For a local band, especially one just starting out, finding your own voice is only part of the process. They also have to find a way out of the endless loop of Wednesday-night, five-bands-for-five-bucks shows, which is pretty much what the first Radiant* gig at Galaxy was. One thing that has helped the group move ahead is that it's sought out bands whose core audience could also become Radiant* fans, and it's found them in OHNO, Midlake and Eisley. They also bring a spool of CD-Rs to every show they play--each with a few songs and the band's Web address (www.radiantmusic.tv) on it--and hand them out to everyone who wants one, and even people who don't. "We think that's what's helped us, like, move a little faster, just the fact that we give out free music at every show," Hopkins says. "That gets the buzz around hopefully."
The plan is working so far. "I mean, it took a little bit of time, you know, to start playing shows and people hearing about you," Smith says. "But doors just started opening. You know, we'd play a show and people would like us and they'd call us back."
"We paid our dues, of course," Hopkins adds. "We still kind of are." Everyone laughs. "But I think we moved through it pretty fast, you know? Hopefully soon we'll be headlining some shows."
That might not be so important. Radiant* was recently invited to perform at this year's Cornerstone Festival in Bushnell, Illinois, an annual gathering that brings in around 30,000 fans to see and hear more than 100 bands. The group is booked on Cornerstone's new band showcase, which happens to be the same slot Eisley played at last year's Cornerstone. Since then, Eisley signed with Warner Bros. and will release its first record for the label in May. And they still haven't really headlined a show in Dallas.
No reason the same thing can't happen for Radiant*. Not that anyone in the band is counting on it. Or anything. They just want to keep doing what they've been doing.
"Our main goal is to just really write songs with hope, you know, songs that inspire people to be better people--people who are in a bad place in life, to be able to lift them out of it. Rahim [Quazi] from OHNO said, 'When you guys play, it really changes a room, as far as just the spirit of it. It lifts people up.' That's really what we aspire to do. Everything we do, it goes back to that."

→ Actions to take:
• 1. Name the three bands the article about Radiant* says the group sought out because their core audiences could also become Radiant* fans.
• 2. Rewrite the stretch from "No reason the" through "they've been doing." in the article about Radiant*, switching "counting on" to "banking on".

→ Source excerpt:

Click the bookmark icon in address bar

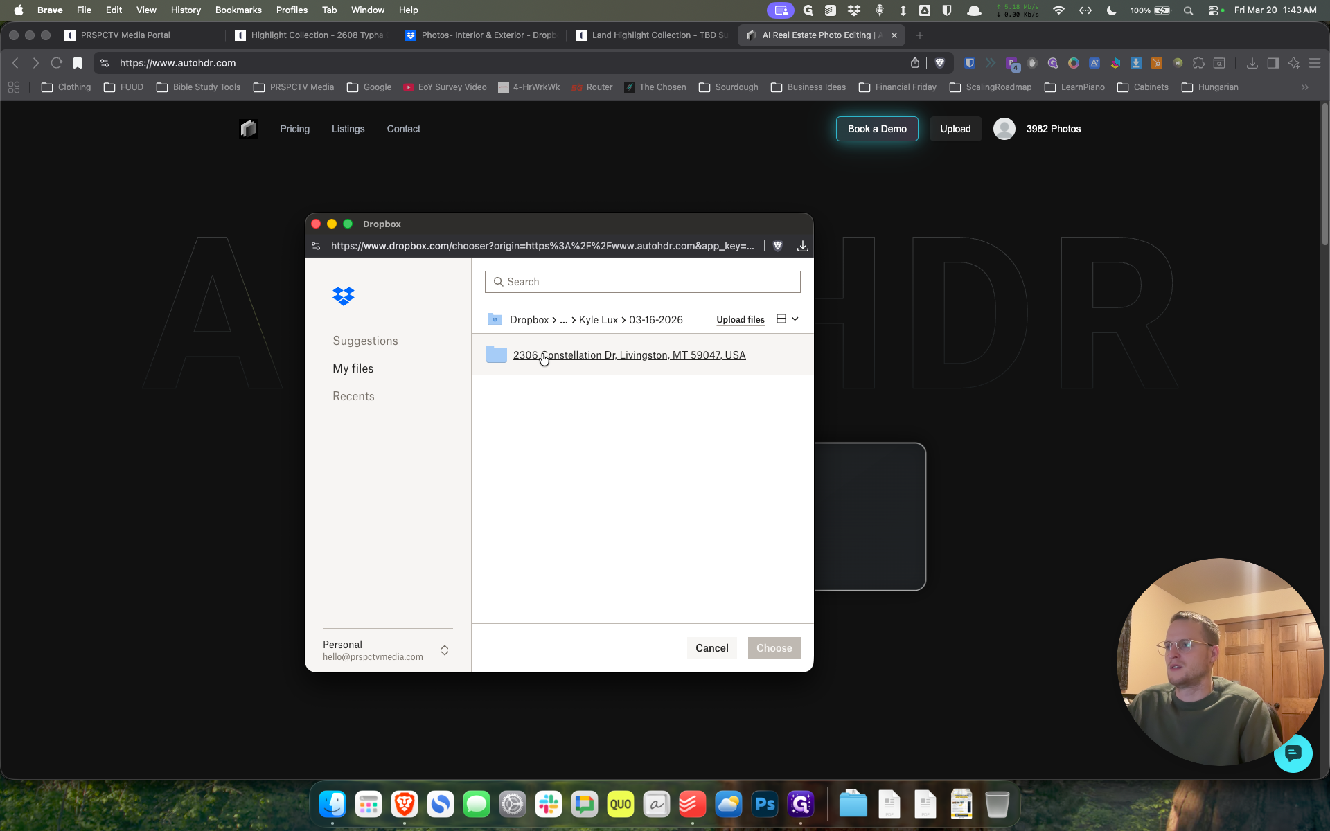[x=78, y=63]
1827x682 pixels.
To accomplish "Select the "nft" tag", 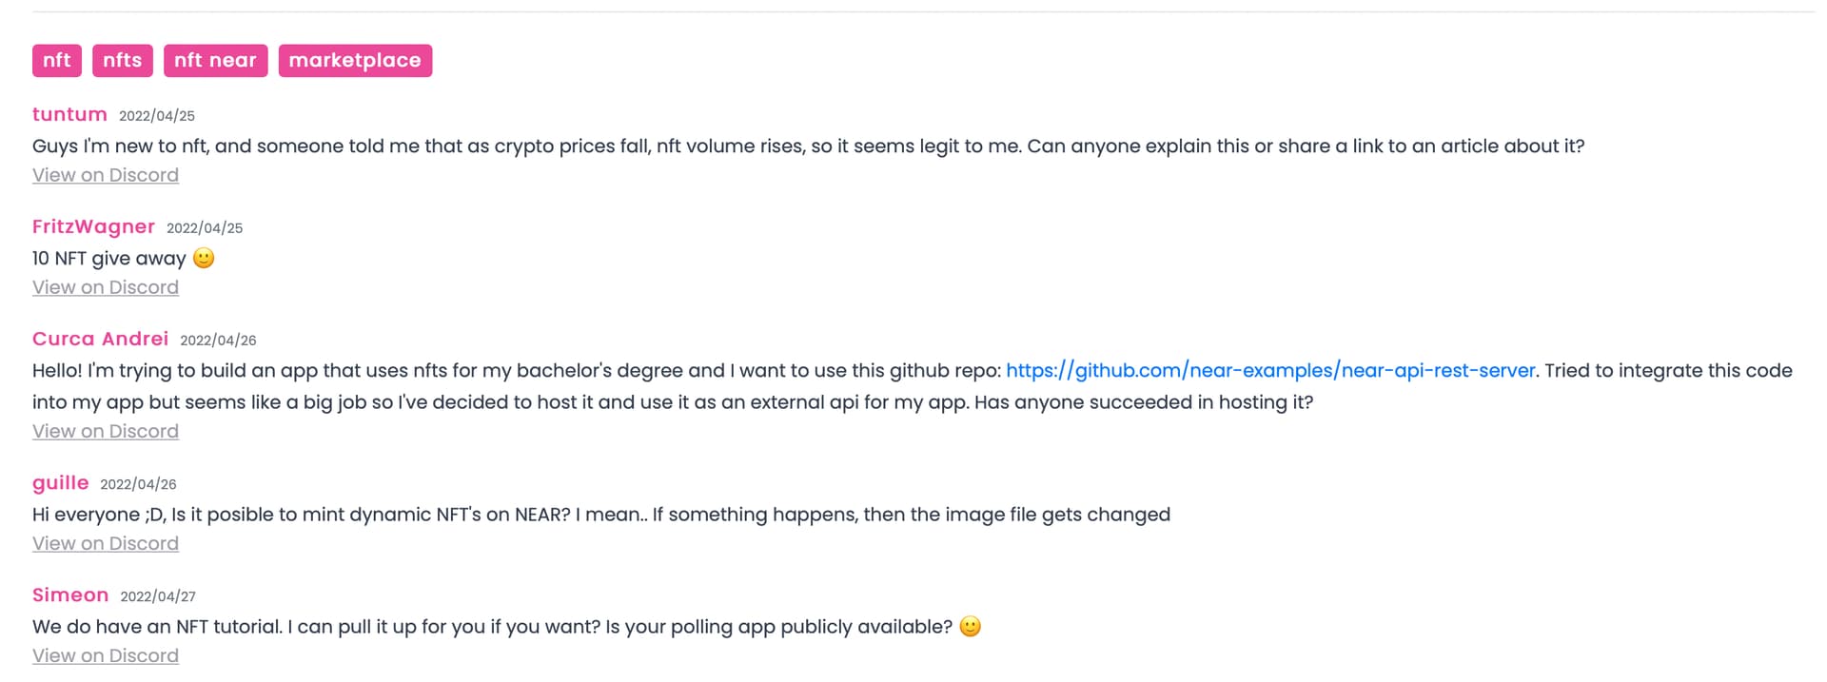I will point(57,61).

→ Results in order:
• 1. OHNO, Midlake and Eisley

• 2.
No reason the same thing can't happen for Radiant*. Not that anyone in the band is banking on it. Or anything. They just want to keep doing what they've been doing.